Lo que resulta fácilmente constatable es que todas estas obsesiones tienen una espléndida traslación en la película, debida a la enorme inspiración de la puesta en escena de Lewin, que sabe sintetizar en poco más de ochenta minutos una propuesta llena de densidad, en la que cada plano aporta una idea, una reflexión, y en la que se despliega tal capacidad de convicción que llega a hacernos creíbles incluso algunos giros de su historia especialmente difíciles de asimilar –el episodio que acontece con el bondadoso pintor de éxito comercial y su esposa-. Y es dentro de una historia que se extiende a partir de la necesidad de expresión de un ser sensible y tan lúcido y distante como cruel y cínico, donde Lewin logra incorporar su gusto por una dirección artística especialmente cuidada, dotada de resonancias culturalistas y, sobre todo, la compenetración de la imagen con unos diálogos que –además de ser en sí mismos de una enorme riqueza-, se complementan a la imagen con tal singularidad que incluso superan lo alcanzado en la posterior …DORIAN GRAY.
THE MOON AND SIXPENCE es una delicatessen en la que se ofrecen dos personajes contrapuestos y complementarios que permite un duelo entre dos actores de la talla de Herbert Marshall y George Sanders, evoca en sus escuetas secuencias filmadas en Tahití, los ecos del TABU (1931) de Murnau y Flaherty, y deja sugerencias tan intensas, tan cercanas a la pureza del alma, como la contemplación de esa auténtica obra maestra de Strickland –que al parecer se rodó en color, aunque en la copia que contemplé se visualizaba igualmente en blanco y negro-. Unos instantes cinematográficos que logran trasladar la imagen a una dimensión casi mística, ante la que el mejor aliado existente es siempre cualquier expresión artística. Algo representado en esa figura de la diosa de la fertilidad que, como involuntario amuleto, recorrerá la andadura vital del pintor, y morirá también en el fuego –esa trayectoria que se inició cuando decidió abandonar repentinamente su entorno familiar, y recalar en París-.
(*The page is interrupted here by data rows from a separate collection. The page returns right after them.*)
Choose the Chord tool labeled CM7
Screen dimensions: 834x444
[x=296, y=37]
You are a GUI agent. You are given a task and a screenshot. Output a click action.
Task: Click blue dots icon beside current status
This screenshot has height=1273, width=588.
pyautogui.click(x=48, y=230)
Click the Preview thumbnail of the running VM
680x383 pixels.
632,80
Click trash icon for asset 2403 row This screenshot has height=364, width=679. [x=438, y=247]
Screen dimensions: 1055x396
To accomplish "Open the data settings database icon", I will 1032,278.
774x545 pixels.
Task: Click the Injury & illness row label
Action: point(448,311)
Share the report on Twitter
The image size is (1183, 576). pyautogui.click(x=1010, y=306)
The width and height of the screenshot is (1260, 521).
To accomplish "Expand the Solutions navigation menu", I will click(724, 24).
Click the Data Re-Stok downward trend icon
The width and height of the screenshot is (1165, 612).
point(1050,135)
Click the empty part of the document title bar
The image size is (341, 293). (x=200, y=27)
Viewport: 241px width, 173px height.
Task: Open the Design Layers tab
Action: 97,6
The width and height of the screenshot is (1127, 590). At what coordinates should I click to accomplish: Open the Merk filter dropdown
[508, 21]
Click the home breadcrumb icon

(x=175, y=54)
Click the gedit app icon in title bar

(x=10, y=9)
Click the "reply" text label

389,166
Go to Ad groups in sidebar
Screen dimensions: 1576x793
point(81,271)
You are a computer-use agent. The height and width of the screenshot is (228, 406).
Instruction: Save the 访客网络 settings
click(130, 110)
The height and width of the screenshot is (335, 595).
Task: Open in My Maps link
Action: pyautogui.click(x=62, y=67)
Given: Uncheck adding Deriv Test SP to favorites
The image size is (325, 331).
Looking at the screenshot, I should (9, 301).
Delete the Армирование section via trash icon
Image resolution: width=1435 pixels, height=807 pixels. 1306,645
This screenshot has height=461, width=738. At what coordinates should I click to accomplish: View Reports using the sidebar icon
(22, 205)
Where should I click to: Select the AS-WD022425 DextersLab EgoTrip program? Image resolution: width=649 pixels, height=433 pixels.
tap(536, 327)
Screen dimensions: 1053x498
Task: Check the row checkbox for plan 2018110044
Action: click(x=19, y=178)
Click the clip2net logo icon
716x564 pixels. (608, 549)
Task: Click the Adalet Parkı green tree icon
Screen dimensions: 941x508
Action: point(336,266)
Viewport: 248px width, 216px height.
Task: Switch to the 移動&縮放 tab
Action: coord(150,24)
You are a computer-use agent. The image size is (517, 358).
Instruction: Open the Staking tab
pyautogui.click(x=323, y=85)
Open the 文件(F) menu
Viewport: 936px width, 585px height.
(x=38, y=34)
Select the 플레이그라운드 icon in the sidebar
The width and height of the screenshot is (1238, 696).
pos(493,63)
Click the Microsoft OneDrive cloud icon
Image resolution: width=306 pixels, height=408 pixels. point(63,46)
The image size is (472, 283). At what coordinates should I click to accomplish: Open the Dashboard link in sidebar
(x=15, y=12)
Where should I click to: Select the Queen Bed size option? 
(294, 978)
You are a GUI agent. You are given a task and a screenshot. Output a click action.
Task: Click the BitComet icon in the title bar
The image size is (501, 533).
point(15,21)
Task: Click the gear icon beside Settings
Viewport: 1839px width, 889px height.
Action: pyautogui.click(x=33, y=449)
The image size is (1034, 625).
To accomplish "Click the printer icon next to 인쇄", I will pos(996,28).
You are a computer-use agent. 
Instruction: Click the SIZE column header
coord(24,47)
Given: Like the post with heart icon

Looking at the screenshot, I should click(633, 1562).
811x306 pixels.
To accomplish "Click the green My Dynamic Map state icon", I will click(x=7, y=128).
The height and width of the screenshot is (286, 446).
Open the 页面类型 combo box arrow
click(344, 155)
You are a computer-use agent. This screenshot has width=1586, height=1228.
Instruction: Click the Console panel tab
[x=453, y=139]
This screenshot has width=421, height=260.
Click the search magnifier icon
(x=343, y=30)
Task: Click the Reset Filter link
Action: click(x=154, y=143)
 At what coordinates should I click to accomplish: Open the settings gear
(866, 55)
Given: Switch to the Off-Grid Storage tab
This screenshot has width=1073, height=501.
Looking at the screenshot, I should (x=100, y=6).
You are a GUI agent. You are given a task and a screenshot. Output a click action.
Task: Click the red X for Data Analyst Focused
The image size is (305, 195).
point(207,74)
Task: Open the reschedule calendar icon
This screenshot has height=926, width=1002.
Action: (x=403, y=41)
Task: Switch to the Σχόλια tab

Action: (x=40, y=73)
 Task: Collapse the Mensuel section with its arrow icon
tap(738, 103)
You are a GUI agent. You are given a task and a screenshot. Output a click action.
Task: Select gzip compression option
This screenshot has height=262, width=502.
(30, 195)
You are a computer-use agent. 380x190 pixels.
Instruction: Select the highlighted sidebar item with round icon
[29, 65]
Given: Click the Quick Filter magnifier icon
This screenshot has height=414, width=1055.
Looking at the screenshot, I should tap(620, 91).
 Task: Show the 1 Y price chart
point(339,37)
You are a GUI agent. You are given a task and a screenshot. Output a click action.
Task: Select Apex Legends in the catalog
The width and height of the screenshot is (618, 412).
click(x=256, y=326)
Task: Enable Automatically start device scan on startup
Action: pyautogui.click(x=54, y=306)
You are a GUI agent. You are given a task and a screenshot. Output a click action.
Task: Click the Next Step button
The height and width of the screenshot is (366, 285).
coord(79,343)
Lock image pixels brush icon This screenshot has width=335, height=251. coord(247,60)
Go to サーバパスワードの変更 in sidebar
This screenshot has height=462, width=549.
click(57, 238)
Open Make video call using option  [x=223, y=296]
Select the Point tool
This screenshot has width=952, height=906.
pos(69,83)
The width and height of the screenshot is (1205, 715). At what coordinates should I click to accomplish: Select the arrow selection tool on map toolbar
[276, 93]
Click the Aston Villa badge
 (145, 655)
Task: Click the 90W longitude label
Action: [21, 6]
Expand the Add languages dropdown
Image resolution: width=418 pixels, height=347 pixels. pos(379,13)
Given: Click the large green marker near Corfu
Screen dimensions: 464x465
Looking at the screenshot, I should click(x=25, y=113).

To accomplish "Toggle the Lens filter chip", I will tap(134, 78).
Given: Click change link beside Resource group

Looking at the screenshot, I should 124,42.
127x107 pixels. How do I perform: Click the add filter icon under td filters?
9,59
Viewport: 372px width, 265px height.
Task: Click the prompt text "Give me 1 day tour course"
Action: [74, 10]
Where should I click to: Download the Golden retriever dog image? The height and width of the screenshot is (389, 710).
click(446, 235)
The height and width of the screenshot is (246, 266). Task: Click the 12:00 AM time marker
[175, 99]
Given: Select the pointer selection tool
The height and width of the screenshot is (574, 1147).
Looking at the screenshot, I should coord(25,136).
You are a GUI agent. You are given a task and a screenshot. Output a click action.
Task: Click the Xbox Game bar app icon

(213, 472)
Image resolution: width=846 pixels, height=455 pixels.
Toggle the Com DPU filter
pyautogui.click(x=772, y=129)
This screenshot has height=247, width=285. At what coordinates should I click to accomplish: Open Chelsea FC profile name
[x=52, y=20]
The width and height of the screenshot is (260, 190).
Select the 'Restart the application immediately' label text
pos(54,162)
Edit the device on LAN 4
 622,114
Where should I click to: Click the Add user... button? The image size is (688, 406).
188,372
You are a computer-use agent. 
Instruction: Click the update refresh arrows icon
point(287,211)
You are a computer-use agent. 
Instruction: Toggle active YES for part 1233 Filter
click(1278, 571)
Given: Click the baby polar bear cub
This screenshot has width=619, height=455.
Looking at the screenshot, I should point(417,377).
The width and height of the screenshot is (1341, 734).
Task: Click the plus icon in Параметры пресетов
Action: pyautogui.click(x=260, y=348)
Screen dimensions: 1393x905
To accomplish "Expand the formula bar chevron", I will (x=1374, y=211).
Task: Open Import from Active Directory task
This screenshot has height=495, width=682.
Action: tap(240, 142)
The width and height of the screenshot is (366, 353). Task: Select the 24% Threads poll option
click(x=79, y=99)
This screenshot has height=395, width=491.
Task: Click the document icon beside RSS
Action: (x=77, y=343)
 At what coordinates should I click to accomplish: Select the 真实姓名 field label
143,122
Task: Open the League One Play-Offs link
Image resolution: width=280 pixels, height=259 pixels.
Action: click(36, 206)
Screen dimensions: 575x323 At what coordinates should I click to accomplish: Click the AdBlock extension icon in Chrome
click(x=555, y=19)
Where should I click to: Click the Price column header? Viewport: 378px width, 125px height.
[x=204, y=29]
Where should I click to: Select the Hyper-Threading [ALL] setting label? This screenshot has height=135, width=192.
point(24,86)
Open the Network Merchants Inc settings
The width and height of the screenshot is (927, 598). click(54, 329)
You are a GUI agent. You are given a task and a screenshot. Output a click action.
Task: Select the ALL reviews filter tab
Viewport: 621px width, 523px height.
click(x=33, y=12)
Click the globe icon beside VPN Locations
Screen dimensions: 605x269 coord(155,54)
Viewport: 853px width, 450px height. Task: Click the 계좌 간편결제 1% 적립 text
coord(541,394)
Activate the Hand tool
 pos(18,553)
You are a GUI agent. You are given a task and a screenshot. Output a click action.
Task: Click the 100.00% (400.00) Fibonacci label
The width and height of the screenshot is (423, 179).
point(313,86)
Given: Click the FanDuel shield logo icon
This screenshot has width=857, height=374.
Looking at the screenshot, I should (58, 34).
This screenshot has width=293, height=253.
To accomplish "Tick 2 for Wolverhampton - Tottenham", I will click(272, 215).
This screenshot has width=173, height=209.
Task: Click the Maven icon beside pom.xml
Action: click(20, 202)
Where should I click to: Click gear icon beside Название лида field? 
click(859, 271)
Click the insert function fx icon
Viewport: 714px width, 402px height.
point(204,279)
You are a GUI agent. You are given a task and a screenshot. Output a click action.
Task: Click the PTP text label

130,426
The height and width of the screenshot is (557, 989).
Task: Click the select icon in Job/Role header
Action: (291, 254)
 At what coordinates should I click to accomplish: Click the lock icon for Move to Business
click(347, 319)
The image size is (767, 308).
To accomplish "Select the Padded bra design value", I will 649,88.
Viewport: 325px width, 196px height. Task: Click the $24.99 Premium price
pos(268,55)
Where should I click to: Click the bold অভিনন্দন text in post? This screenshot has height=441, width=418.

Digamos finalmente que THE MOON… se opone totalmente a cualquier semejanza con los biopics sobre grandes creadores a los que habitualmente nos tenía –y tiene- acostumbrado Hollywood, algunos –todo hay que decirlo- perfectamente válidos. En esta ocasión todo es narrado en voz baja, definido en un evidente escepticismo por parte del propio protagonista, y con detalles tan reveladores de puesta en escena, como son el no mostrar en ningún momento la pintura de este.
En suma, una espléndida y escasamente conocida película, que habla en definitiva de la libertad del individuo, y el papel liberador y transgresor de la creación artística como vehículo de expresión del sentimiento de nuestra alma.